Why This Matters for Sterling's Framework
The six commitments are dogmata - positive philosophical doctrines held as true:
- Substance Dualism - dogma about metaphysical structure
- Libertarian Freedom - dogma about agency
- Ethical Intuitionism - dogma about moral epistemology
- Foundationalism - dogma about justificatory structure
- Correspondence Theory - dogma about truth
- Moral Realism - dogma about objective value
These aren't:
- Therapeutic suggestions to try if they help
- Pragmatic tools for psychological comfort
- Hypotheses held tentatively pending evidence
- Cultural constructions we choose to adopt
They are philosophical truths affirmed as known - exactly what dogmata means in the ancient sense.
The Modern Confusion
Modern Stoicism often adopts a skeptical or pragmatic stance:
- "Try these practices and see if they work for you"

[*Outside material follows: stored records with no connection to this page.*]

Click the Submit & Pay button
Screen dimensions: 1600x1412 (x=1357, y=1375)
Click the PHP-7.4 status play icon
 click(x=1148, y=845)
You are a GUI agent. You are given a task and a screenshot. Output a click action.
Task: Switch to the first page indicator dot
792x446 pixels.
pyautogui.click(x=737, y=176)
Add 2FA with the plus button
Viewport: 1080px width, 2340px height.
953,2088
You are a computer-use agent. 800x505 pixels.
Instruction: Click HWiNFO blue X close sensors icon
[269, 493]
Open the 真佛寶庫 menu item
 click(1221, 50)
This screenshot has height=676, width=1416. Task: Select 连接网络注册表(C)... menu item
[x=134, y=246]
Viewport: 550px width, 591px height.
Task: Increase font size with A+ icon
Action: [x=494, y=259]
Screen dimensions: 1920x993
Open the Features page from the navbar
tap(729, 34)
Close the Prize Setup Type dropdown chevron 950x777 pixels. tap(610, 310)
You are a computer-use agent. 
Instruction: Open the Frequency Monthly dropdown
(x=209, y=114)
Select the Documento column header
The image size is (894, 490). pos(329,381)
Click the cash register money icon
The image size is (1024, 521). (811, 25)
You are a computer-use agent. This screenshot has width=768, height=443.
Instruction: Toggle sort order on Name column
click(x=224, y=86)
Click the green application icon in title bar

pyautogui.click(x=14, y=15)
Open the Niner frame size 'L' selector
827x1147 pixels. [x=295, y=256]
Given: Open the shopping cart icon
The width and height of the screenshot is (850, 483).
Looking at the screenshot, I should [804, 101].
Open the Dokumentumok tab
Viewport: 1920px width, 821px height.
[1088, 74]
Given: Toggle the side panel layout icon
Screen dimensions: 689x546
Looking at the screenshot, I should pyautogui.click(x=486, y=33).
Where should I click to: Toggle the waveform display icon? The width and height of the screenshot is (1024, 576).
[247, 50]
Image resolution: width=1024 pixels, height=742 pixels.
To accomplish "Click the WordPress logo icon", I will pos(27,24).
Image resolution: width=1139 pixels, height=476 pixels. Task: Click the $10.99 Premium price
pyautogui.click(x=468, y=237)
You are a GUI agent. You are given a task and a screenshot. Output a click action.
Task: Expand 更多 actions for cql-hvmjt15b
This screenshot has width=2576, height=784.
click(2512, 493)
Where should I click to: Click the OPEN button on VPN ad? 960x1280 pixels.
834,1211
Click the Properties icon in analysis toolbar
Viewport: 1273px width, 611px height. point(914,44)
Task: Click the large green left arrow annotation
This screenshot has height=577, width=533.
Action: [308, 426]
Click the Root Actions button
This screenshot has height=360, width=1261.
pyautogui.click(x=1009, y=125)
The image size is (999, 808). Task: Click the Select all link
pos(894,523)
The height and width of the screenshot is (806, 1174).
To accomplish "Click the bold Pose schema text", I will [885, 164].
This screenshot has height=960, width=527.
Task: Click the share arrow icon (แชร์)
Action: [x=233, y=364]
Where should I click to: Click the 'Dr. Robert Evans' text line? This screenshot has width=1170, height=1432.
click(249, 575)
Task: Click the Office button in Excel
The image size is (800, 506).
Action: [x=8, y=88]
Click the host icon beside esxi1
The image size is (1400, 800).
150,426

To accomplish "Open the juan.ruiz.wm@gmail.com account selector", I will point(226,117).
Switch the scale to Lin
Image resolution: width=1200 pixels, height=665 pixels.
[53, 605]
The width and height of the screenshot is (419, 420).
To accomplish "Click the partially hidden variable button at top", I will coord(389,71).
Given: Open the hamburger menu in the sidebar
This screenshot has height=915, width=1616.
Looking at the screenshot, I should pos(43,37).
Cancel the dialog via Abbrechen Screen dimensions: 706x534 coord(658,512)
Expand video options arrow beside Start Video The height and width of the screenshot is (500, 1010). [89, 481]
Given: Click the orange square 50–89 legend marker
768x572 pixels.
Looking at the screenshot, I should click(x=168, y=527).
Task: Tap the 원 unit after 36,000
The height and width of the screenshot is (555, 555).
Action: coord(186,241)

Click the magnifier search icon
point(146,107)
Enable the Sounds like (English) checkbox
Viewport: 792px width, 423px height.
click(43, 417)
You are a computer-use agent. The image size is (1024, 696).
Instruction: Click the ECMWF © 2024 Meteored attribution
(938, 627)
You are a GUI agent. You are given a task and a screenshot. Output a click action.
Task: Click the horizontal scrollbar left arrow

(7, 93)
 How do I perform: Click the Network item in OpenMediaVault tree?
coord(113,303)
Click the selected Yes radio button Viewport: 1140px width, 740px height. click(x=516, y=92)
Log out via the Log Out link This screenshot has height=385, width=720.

- "These are just mental models, not claims about reality"
- "Don't worry about the metaphysics, focus on what helps"
This is anti-dogmatic in precisely the way ancient Stoicism was not.
Epictetus would respond:
- "Virtue IS the only good - not 'might be for you'"
- "Prohairesis IS metaphysically distinct - not 'a useful way to think about it'"
- "You CAN know these truths - not 'these are working hypotheses'"
Sterling's Hard Line
Sterling's insistence on the six commitments is dogmatic philosophy in the proper sense:
These are truths, not tools:
- You can't "try out" substance dualism to see if it helps
- Libertarian freedom isn't a "perspective" to adopt
- Moral realism isn't "true for you"
Knowledge is possible:
- Through ethical intuitionism, we directly grasp moral truths
- Through foundationalism, we recognize self-evident principles
- Through correspondence, our judgments match reality
Teaching requires affirmation:
- You can't train someone to virtue while suspending judgment on whether virtue is objectively good
- You can't correct errors while denying objective truth
- You can't demand improvement while maintaining relativism
The therapeutic function REQUIRES dogmatic epistemology. The doctor must know what health is, not merely have opinions about it.
The Answer
Yes, Stoicism is dogmatikos philosophy - and must be for the system to function. The six commitments are the core dogmata that Epictetus teaches, affirms as known truths, and uses as foundations for all practical guidance.
Any attempt to make Stoicism non-dogmatic (skeptical, pragmatic, relativistic) destroys its coherence. Sterling's "hard line" is simply recognizing what ancient Stoicism always was: a systematic philosophy making truth-claims about reality, knowledge, and value - claims it holds can be known and should be affirmed.
The dogmata aren't the problem. They're the solution. They're what make rational agency and moral progress possible.